O imenso vazio, que surgiu perto do Mercado Municipal, por
algum tempo serviu de estacionamento público para clientes do Mercadão, depois
da retirada dos escombros que sobraram dos dois prédios. Até que o terreno
municipal foi cedido pelo prefeito
Fernando Haddad, em 2013, por meio de projeto de lei aprovado pela Câmara
Municipal, com validade por 99 anos, para o SESC construir no local mais uma de
suas unidades, nos moldes das 39 existentes em diferentes bairros da Capital.
A medida, dizia-se na ocasião, abriria espaço para a
revitalização do Parque Dom Pedro II, prometida há mais de dez anos durante as
gestões de Marta Suplicy, José Serra e Gilberto Kassab, Na última proposta
apresentada, a remodelação daria à região novos pontilhões, espelhos d’agua e
até um parque linear. A lei sancionada
por Haddad concedeu um prazo de 12 meses ao SESC para apresentar à Prefeitura
um projeto de ocupação da área onde os dois edifícios foram demolidos.
Enquanto
o SESC Parque Dom Pedro II não é erguido, o espaço já oferece atividades
culturais, de lazer e esportivas à população em todos os fins de semana.
Foto autor desconhecido |
Até que se materialize a revitalização da região, que foi
a antiga Várzea do Carmo, e seu entorno, a população que diariamente faz uso
desta ligação entre o centro histórico de São Paulo e a Zona Leste, não
acredita que um dia verá a transformação do atual Parque Dom Pedro II – um mar
de carros, ônibus e viadutos, exemplo de degradação urbana ao longo de décadas -
sujo e perigoso, em um atraente parque público
dominado pelo verde.
O último plano, engavetado principalmente pelo seu custo
astronômico, começaria no primeiro semestre de 2012. De acordo com o que foi
anunciado na época pelo secretário municipal de Desenvolvimento Urbano, Miguel
Bucalem, o projeto estava dividido em quatro fases. A primeira terminaria em
2013, com a construção de um pontilhão sobre o rio Tamanduateí, para permitir a
demolição do Viaduto Diário Popular. O pontilhão possibilitaria o acesso da
área central ao atual terminal de ônibus.

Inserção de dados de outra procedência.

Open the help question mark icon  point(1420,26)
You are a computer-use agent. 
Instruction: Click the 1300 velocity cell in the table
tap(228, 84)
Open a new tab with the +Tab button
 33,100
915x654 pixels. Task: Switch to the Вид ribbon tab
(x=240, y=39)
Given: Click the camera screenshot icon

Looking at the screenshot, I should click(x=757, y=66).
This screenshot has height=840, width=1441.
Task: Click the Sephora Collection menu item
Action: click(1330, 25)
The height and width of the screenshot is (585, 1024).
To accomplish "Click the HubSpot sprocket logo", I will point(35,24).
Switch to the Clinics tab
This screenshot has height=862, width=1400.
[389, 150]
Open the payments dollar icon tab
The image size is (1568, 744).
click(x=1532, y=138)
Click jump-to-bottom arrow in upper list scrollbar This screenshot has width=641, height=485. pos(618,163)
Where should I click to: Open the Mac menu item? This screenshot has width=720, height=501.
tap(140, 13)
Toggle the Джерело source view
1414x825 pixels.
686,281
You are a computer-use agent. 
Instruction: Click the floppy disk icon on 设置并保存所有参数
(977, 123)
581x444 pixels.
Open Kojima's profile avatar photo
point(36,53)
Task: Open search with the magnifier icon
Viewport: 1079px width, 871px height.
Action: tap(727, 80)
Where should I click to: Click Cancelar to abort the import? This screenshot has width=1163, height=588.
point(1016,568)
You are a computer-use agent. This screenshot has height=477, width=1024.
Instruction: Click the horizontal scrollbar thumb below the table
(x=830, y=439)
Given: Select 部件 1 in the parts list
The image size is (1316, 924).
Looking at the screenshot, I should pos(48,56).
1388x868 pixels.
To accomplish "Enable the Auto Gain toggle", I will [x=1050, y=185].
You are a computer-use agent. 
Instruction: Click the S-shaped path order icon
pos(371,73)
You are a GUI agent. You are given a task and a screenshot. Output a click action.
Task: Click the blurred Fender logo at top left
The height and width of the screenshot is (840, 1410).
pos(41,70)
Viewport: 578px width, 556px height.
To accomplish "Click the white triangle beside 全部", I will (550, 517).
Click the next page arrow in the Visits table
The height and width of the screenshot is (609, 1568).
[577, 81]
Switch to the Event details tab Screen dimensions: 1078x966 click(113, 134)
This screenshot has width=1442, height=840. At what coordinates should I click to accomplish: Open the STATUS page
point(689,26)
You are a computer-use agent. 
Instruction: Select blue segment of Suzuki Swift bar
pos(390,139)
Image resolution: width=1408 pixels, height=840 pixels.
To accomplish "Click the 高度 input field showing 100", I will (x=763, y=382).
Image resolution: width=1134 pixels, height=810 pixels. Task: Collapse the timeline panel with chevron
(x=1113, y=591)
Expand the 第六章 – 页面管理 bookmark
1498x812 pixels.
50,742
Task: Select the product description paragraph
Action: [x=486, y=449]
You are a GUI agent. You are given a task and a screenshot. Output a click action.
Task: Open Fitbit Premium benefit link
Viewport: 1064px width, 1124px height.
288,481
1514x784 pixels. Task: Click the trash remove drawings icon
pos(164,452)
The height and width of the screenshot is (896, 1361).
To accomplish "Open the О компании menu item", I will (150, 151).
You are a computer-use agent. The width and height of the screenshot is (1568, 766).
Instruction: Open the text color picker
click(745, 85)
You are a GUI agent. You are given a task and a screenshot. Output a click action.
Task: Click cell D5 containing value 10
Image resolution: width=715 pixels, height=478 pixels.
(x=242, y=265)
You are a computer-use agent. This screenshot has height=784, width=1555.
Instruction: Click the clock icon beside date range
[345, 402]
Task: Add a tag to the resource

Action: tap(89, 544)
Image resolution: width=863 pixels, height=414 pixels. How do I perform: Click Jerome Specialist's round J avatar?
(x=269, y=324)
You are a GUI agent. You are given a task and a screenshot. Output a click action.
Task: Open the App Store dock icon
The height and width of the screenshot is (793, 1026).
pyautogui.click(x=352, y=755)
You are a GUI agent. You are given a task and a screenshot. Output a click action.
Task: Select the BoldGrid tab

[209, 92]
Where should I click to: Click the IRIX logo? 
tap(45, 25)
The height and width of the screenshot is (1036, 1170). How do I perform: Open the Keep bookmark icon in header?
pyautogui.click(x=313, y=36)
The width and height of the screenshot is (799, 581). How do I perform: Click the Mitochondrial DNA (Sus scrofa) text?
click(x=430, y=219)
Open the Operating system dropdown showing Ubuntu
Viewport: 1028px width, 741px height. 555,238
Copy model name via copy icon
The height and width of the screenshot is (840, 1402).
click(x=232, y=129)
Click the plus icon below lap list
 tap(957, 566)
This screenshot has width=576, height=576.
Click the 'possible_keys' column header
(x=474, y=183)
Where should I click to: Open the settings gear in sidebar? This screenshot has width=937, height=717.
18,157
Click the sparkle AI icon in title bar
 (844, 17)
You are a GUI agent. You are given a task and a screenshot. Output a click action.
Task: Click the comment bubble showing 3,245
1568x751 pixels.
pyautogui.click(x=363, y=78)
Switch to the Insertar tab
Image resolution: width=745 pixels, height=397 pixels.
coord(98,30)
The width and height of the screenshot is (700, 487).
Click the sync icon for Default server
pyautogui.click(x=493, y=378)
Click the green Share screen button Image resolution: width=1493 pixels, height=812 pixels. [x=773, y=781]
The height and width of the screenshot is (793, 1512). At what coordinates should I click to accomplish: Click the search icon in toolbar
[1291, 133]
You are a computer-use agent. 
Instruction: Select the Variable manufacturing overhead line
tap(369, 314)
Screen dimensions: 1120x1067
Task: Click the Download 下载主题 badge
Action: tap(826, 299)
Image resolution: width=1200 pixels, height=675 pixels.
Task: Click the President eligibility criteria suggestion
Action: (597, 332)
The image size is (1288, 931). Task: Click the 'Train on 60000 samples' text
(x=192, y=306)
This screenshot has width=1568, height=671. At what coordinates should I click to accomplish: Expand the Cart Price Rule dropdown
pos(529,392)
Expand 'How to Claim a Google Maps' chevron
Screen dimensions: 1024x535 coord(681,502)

Perto do terminal haveria um centro de compras para dar
mais dinamismo ao eixo comercial da Rua 25 de Março e combater o comércio
ilegal, conforme destacado pelo então prefeito Gilberto Kassab. Outra
intervenção do projeto: a construção de um estacionamento público, com 2.600
vagas, ao lado do Mercadão. E ainda dentro da primeira etapa do plano, no local
da demolição dos edifícios São Vito e Mercúrio, o SESC implantaria uma unidade
para atender 15 mil pessoas, segundo disse o empresário Abram Szajman, que era
o presidente da entidade.
A segunda fase do projeto, que tinha previsão para
ocorrer entre 2011 e 2014, falava na construção de dois túneis em cada um dos
lados do rio Tamanduateí, para ajudar na transposição leste/oeste. E, na
terceira, no período de 2013 e 2015, seria feita a demolição dos viadutos 25 de
Março e Antônio Nakashima para a restauração do sistema viário da região
Finalmente, em sua última etapa . a revitalização urbana
estabelecia para o período de 2014 a 2016 que o Terminal Urbano Parque Dom
Pedro II e o Terminal Expresso Tiradentes seriam instalados ao lado da estação
Dom Pedro do metrô, permitindo a construção de um novo terminal intermodal. E
também fazendo parte desta fase, seriam implantadas lagoas de retenção na área
do terminal com função paisagística e de sistema de drenagem. Depois de tudo
anunciado, ficou faltando só o mais importante: a abertura da licitação para
saber quem executaria todas as obras do ambicioso projeto.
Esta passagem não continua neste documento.